LOKAWARTA.COM,SOLO-Laporan kasus tindak pelecahan seksual oleh seorang mahasiswa perempuan yang diduga dilakukan oleh dosen pada saat mahasiswa tersebut melakukan bimbingan tugas akhir di lingkungan sebuah universitas beberapa waktu lalu menjadi momentum munculnya laporan-laporan serupa.
Citra positif perguruan tinggi sebagai jenjang sekolah yang memiliki derajat paling tinggi dalam dunia akademisi menjadikan perguruan tinggi luput dari sorotan dan stigma negatif, termasuk adanya tindak kekerasan seksual yang terjadi.
Menurut dosen Hubungan Internasional Universitas Slamet Riyadi Surakarta Sritami Santi Hatmini MA, adanya tindak kekerasan seksual di lingkungan Perguruan Tinggi seolah menjadi sisi gelap yang hadir akan tetapi tidak pernah terekspose ke dunia luar.
“Mahasiswa perempuan seolah gamang dan terbungkam atas keadaan rentan mereka di tengah tradisi patriarkhi yang tetap ada di lingkungan Perguruan Tinggi,” kata Santi.
Hal itu dikatakan di sela Talshow dengan tema “Edukasi Penguatan Peran Mahasiswa Pada Pencegahan dan Penanganan Tindak Kekerasan Seksual di Lingkungan Unisri Surakarta” yang digelar di kampus setempat, Sabtu (25/6/2022).
Talkshow dalam rangkaian agenda pengabdian tahun 2022 dan salah satu implementasi Tri Dharma Perguruan Tinggi itu sebagai tindakan preventif untuk penguatan peran, sarana edukasi, termasuk sosialisasi mengenai pencegahan dan penanganan tindak kekerasan seksual di lingkungan kampus Unisri Surakarta.
Talkshow juga sebagai bentuk implementasi Peraturan Menteri Pendidikan, Kebudayaan, Riset, Dan Teknologi Republik Indonesia Nomor 30 tahun 2021 tentang Pencegahan dan Penanganan Kekerasan Seksual di Lingkungan Perguruan Tinggi.
Talkshow secara daring melalui platform Ms.
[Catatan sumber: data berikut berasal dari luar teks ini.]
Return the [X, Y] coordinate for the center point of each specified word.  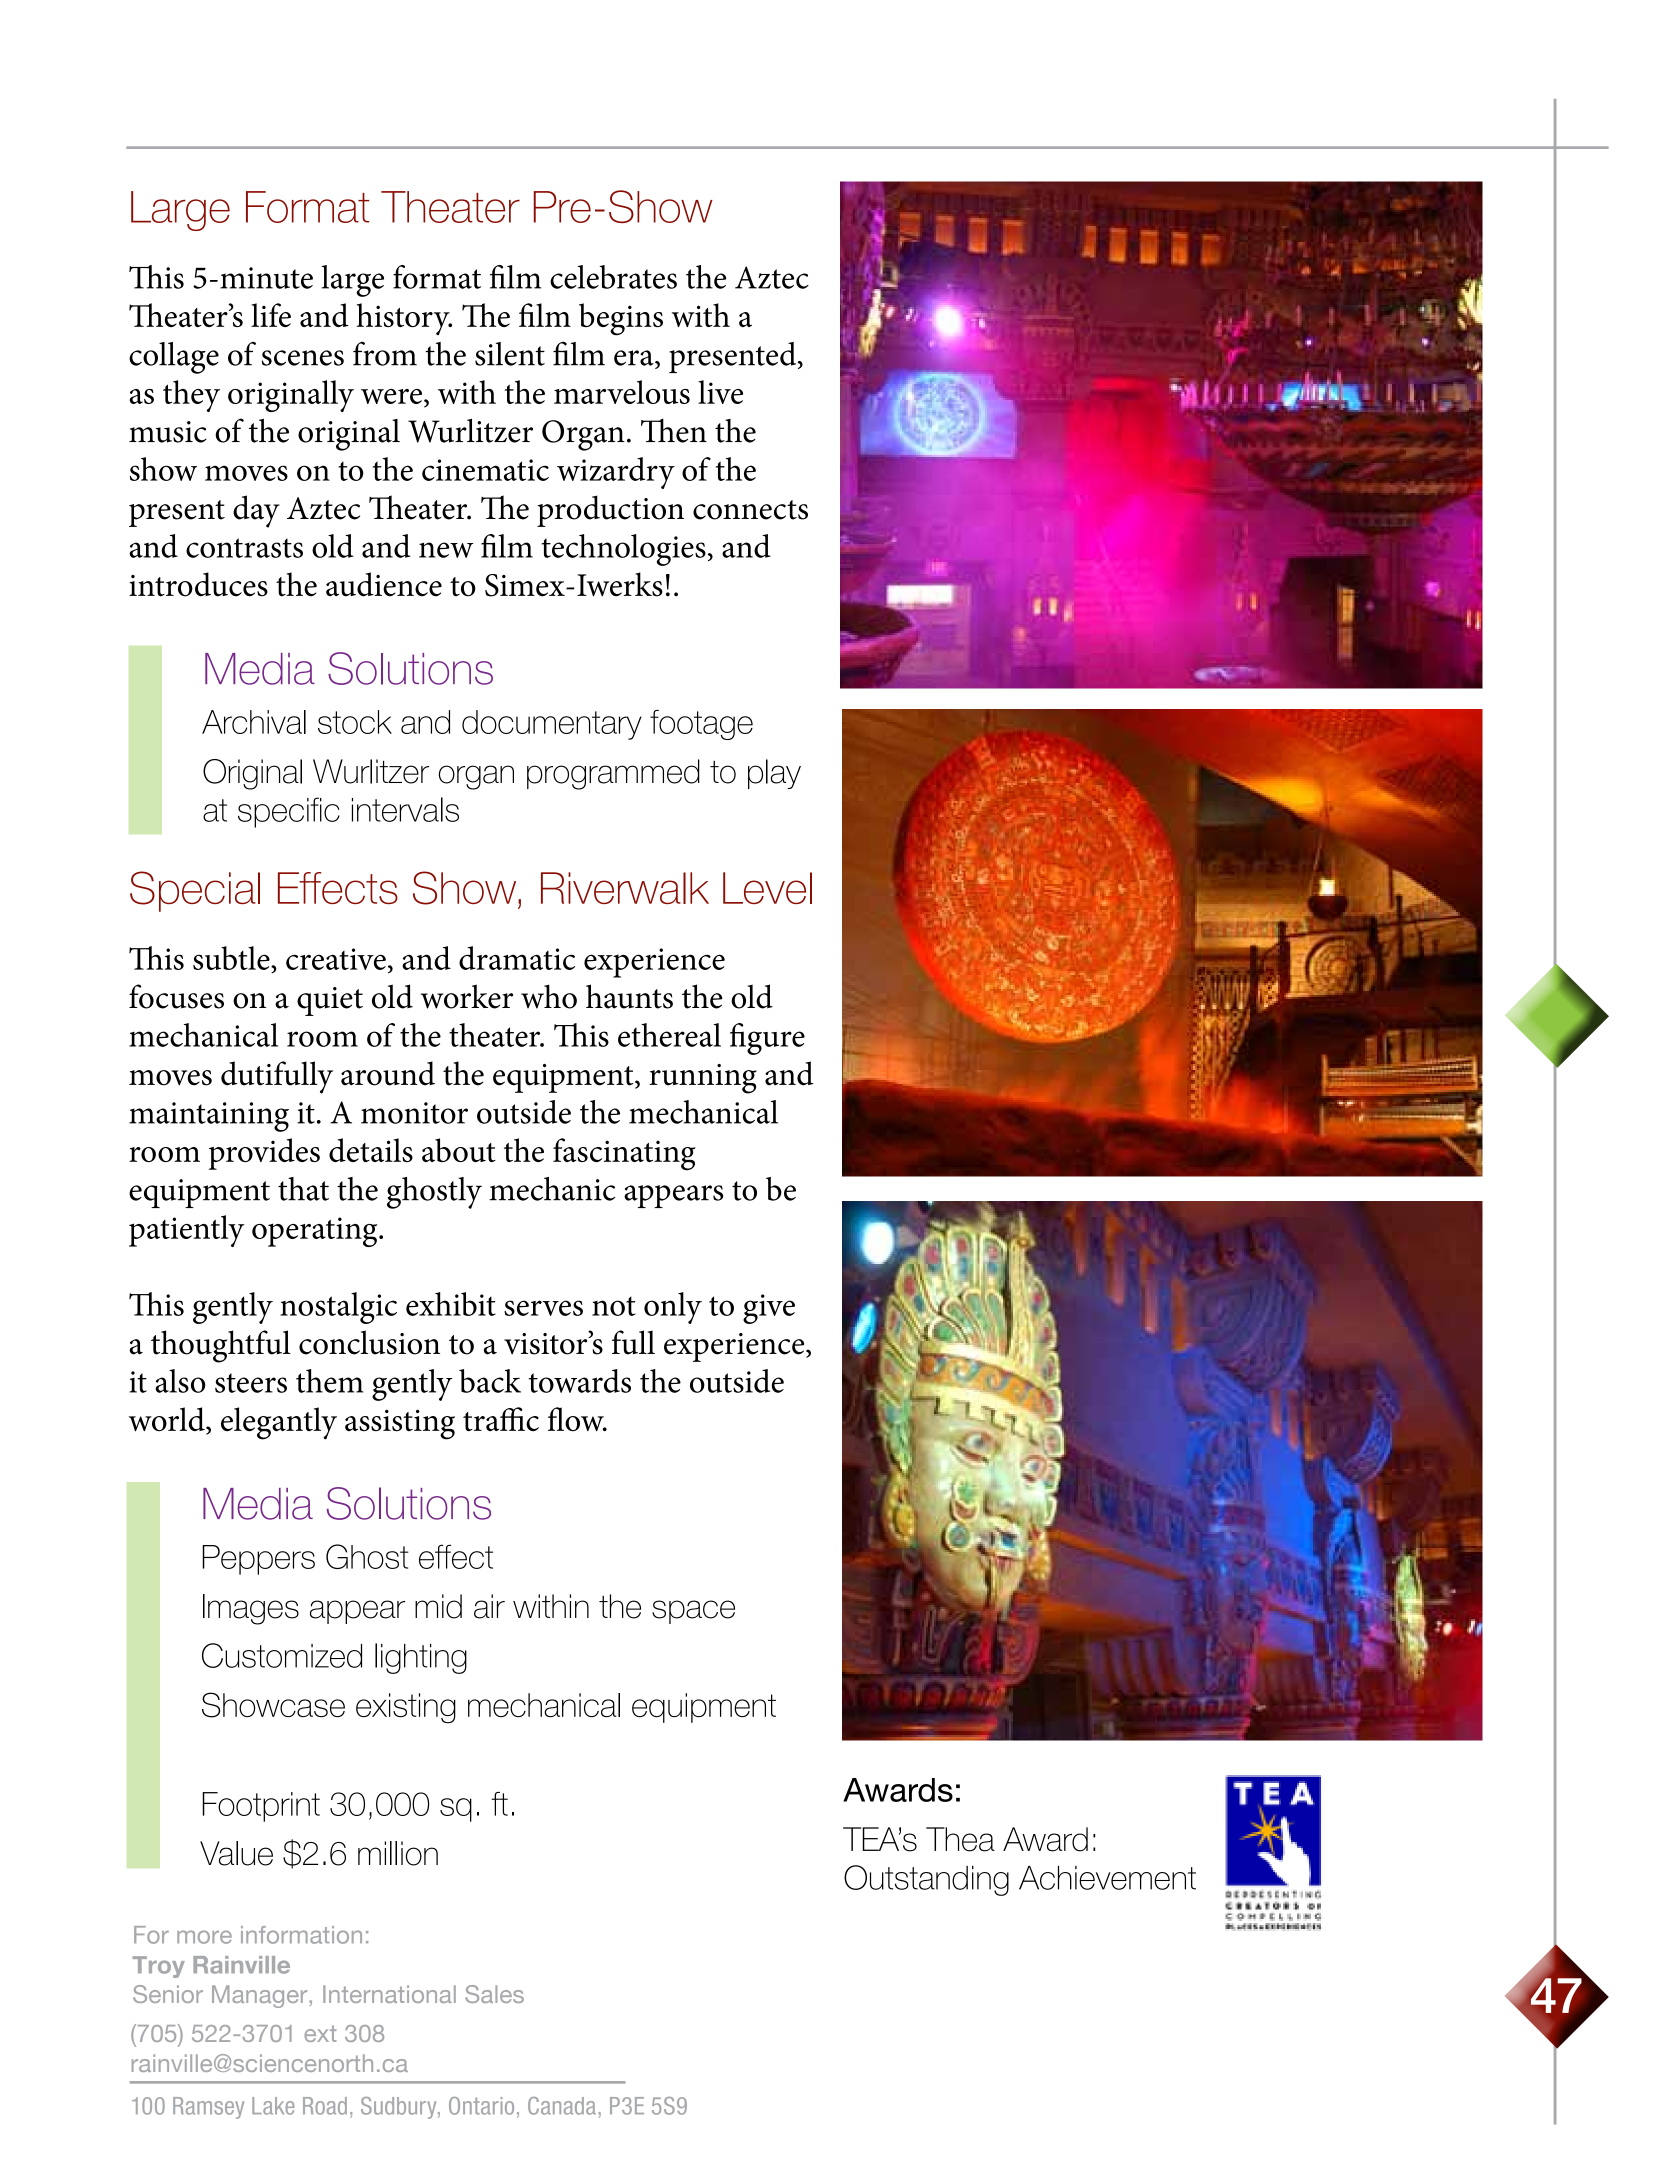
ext [320, 2033]
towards [580, 1381]
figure [767, 1039]
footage [701, 725]
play [774, 774]
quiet [330, 1001]
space [693, 1612]
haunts [629, 996]
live [720, 392]
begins [621, 319]
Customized [282, 1655]
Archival [254, 722]
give [769, 1309]
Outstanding [926, 1880]
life [271, 315]
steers [251, 1383]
Teams yang diikuti 75 mahasiawa dan dipandu Satria Rizaldy MA itu menghadirkan ketua Yayasan Kakak Direktur Yayasan SpekHam Surakarta, Rahayu Purwaningsih.
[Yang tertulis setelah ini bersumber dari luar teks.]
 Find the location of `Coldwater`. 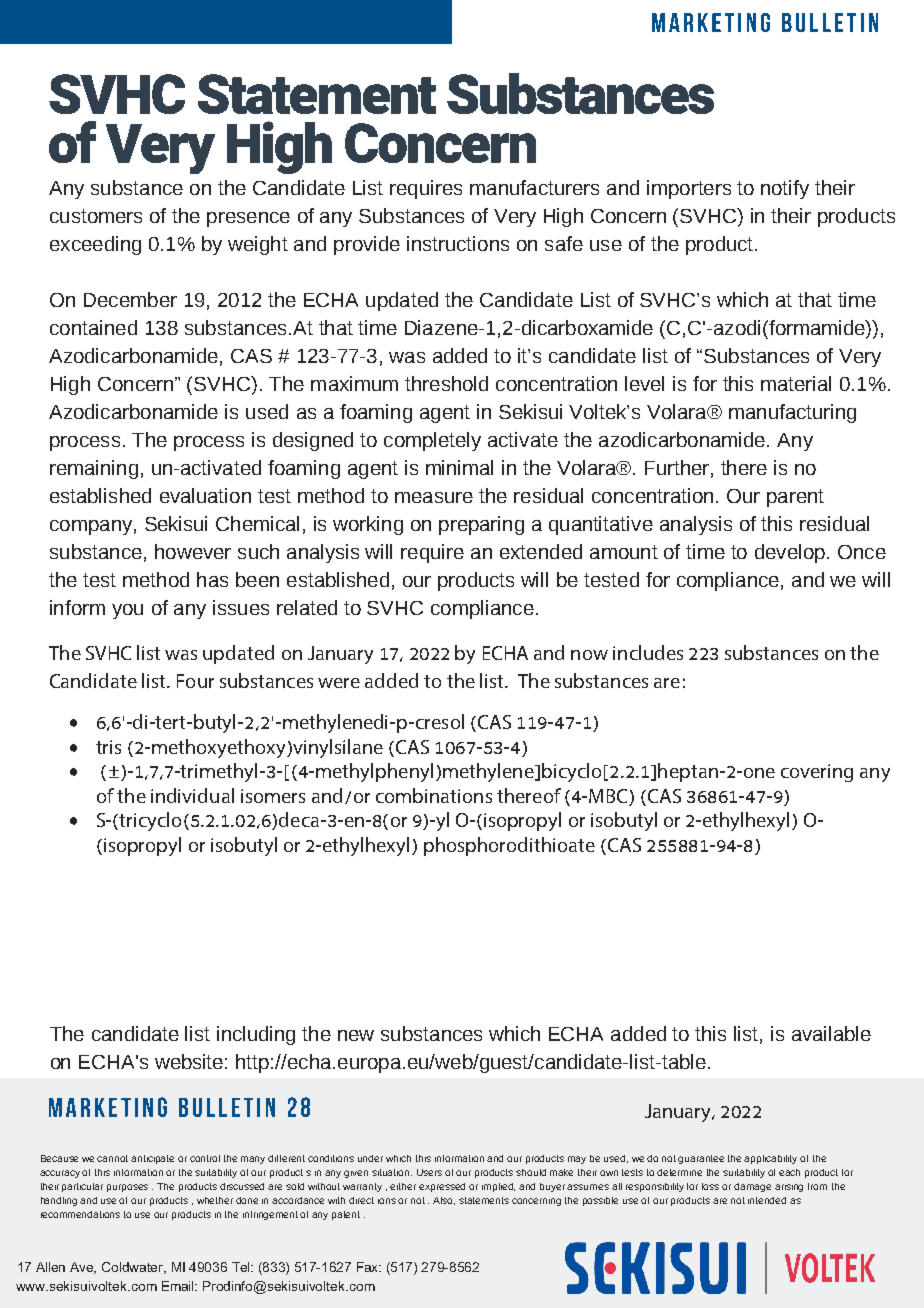

Coldwater is located at coordinates (134, 1268).
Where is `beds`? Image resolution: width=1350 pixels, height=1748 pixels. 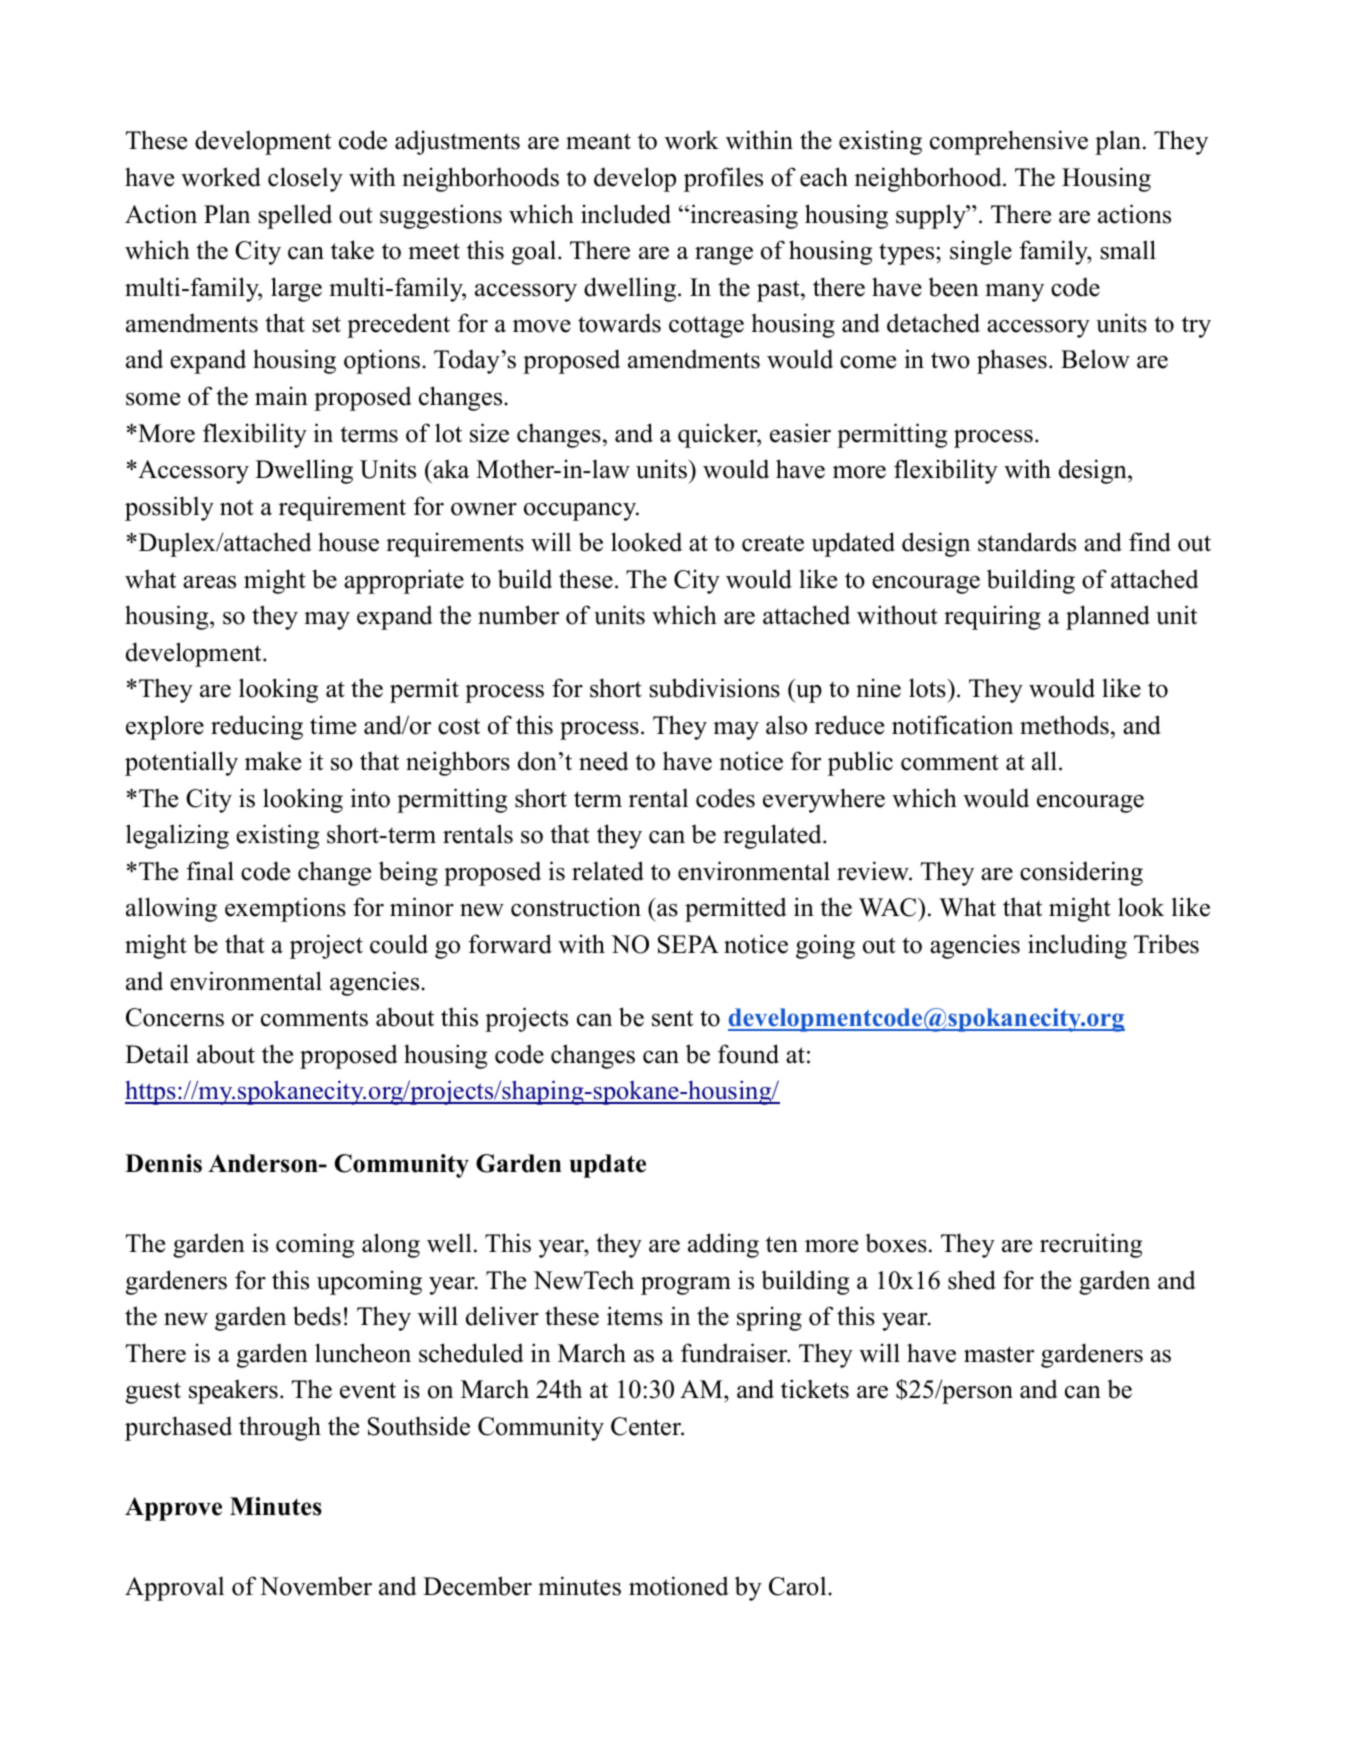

Lebih lanjut Santi mengatakan, hadirnya respon positif dari Kementerian Pendidikan, Kebudayaan, Riset, Dan Teknologi dengan dikeluarkannya Peraturan Menteri Nomor 30 tahun 2021 tentang Pencegahan dan Penanganan Kekerasan Seksual di Lingkungan Perguruan Tinggi itu menjadi tindak lanjut pemerintah pada darurat kekerasan seksual di lingkungan Perguruan Tinggi.
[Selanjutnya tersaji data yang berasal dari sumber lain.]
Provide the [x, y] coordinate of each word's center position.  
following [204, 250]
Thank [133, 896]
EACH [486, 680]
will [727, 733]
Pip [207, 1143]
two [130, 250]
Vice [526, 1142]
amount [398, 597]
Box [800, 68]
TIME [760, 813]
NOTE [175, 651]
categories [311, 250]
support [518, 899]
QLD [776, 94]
Akan tetapi kehadiran peraturan itu tidak serta merta mampu memberangus tindak kekerasan seksual di lingkungan Perguruan Tinggi dengan seketika. Mahasiswa perempuan di lingkungan Perguruan Tinggi yang menjadi objek kekerasan seksual masih merasa gamang tentang apa dan bagaimana harus bersikap apabila mereka dihadapkan pada tindak kekerasan seksual yang terjadi dan atau mereka alami.
“Rasa malu dan kurangnya edukasi termasuk sosialisasi mengenai pencegahan dan penanganan tindak kekerasan seksual di lingkungan Perguruan Tinggi menjadi problematika utama yang harus diselesaikan.”